Simultaneous Cambridge Fires Prove Value of Mutual Aid
Two serious fires occurring within four hours of each other on the night of February 22, 1948, proved very conclusively the value of having well-established plans for mutual aid in a large metropolitan area.
A general alarm fire (Box 79) in a block of stores at Massachusetts Ave. and Dudley Streets, Cambridge, Mass., broke out about 10:15 P.M., and burned stubbornly for nearly three hours before being brought under control. Damage was estimated at $100,000, as the fire, which was caused by defective wiring, passed from the basement up through the wall between a grocery store and a tavern to the loft between the ceiling and the roof. In this three foot space, the fire travelled across the length of the block in a downwind direction.
Fire-fighting operations were difficult, requiring the frequent relocation of charged lines. Temperature of 12° F., heavy smoke and metal ceilings also were contributing factors. Occupancies damaged were: the Bowling Alley, a Tavern, First National grocery store, the Quality Shoe Store, and the Lewis Quality Shop—a dry goods concern. Several firemen were treated for smoke inhalation at the Cambridge City Hospital.
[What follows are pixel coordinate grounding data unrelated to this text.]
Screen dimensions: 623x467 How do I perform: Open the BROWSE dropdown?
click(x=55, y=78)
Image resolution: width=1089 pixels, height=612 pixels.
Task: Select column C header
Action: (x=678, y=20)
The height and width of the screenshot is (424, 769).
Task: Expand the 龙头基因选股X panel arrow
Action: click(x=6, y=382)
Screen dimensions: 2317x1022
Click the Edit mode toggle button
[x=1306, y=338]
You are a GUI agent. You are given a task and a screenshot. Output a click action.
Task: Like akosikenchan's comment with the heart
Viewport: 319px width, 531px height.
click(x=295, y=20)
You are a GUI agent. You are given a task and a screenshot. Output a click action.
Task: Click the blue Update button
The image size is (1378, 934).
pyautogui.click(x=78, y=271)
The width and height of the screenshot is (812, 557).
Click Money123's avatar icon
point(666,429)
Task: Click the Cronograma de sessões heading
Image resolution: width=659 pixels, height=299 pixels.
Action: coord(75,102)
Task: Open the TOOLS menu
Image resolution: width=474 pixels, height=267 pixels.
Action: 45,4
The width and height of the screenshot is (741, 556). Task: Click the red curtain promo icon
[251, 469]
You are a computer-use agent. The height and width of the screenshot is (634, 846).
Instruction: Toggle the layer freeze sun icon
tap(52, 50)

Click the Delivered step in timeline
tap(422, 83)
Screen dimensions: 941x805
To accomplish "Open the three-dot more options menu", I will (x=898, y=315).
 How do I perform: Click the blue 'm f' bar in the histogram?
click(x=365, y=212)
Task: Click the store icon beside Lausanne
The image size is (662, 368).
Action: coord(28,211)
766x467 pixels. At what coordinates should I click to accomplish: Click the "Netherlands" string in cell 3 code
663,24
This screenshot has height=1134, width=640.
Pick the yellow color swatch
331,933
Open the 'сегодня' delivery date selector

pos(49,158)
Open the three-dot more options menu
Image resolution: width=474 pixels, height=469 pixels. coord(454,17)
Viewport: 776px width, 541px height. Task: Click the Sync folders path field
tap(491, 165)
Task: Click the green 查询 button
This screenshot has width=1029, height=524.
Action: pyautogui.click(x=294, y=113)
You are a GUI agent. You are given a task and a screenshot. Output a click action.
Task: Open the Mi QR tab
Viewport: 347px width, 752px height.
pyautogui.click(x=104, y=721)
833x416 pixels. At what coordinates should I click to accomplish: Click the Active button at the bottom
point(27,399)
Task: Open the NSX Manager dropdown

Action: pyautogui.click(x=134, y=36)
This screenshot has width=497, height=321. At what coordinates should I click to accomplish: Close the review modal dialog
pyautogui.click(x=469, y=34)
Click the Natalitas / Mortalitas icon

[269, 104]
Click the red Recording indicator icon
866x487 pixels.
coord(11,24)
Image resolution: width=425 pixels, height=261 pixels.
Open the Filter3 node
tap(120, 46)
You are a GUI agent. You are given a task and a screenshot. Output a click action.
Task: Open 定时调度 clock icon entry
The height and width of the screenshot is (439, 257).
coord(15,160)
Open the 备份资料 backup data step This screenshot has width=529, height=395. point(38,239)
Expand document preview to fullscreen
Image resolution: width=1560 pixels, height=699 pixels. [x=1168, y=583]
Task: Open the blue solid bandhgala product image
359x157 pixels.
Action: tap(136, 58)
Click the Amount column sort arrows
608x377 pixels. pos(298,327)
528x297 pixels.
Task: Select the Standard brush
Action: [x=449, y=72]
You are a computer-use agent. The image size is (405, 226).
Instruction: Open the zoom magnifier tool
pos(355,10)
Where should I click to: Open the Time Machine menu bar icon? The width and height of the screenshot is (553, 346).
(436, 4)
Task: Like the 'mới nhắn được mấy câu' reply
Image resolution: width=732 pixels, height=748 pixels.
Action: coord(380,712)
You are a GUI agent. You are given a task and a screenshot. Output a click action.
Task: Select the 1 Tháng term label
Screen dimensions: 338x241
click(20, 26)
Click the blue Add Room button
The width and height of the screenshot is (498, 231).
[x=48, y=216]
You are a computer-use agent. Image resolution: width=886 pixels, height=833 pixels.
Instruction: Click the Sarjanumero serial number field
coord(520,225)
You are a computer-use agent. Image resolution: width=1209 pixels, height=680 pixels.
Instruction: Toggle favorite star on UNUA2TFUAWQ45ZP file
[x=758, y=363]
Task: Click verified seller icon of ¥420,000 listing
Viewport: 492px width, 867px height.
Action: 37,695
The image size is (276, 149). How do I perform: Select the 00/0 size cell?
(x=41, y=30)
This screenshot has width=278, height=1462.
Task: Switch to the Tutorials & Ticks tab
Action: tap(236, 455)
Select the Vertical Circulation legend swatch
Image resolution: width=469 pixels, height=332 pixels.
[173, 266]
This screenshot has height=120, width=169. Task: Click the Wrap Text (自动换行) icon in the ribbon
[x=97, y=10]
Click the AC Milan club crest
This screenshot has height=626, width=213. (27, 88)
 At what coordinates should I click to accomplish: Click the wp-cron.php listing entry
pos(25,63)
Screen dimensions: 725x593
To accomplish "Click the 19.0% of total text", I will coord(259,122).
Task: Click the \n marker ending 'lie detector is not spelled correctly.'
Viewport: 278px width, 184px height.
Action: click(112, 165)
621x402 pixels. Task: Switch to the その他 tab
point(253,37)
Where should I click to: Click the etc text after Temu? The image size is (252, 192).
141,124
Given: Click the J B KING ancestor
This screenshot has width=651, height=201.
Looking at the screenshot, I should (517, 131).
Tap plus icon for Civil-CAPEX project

While this fire was still “in” an alarm was received from Box 541 for a residence fire at 48 Brewster Street in the well-to-do Brattle Street section of the city, located about a mile from the first fire. The first companies to arrive at the scene were Engine 2 of Belmont and Ladder 1 of Somerville, both of whom were covering in at the nearest fire stations. They found fire roaring out of the first floor windows at the back of the house, and promptly went to work.
Photo by Charles L. Hanson, Jr.
Repeated searches of heat and smokefilled upper floors of the two and onehalf story, wooden-frame house by the Fire Department Chaplain, the Deputy Chief, and many firemen at great personal risk and punishment in the performance of their duty, resulted in the removal of six victims of the fire. All apparently died of suffocation, some while attempting escape. In view of the great headway gained by this fire before being noticed in the dead of night, the victims must have been beyond the help of any fire department before the arrival of the first apparatus.
Photo by Charles L. Hanson, Jr.
As the owner of the house was in the blind and sash business, nearly every window of the newly redecorated residence was equipped with a storm sash over the regular window, more nearly sealing the house. As the fire progressed it moved toward the front of the house and up the stairs, spreading out into second and third floor rooms, finally breaking through the roof in spots.
Through fixed, predetermined mutual aid schedules, 6 engine companies and 2 trucks were available for response to the fire immediately, having covered in from Boston, Arlington, Belmont and Somerville, augmenting the Cambridge apparatus which stays in quarters during a general alarm. Other apparatus not needed at the store fire was ordered to the scene by radio and further assistance was sent from Boston and Somerville by special call. Without mutual aid, the first due companies would have had across-the-city runs to reach the scene.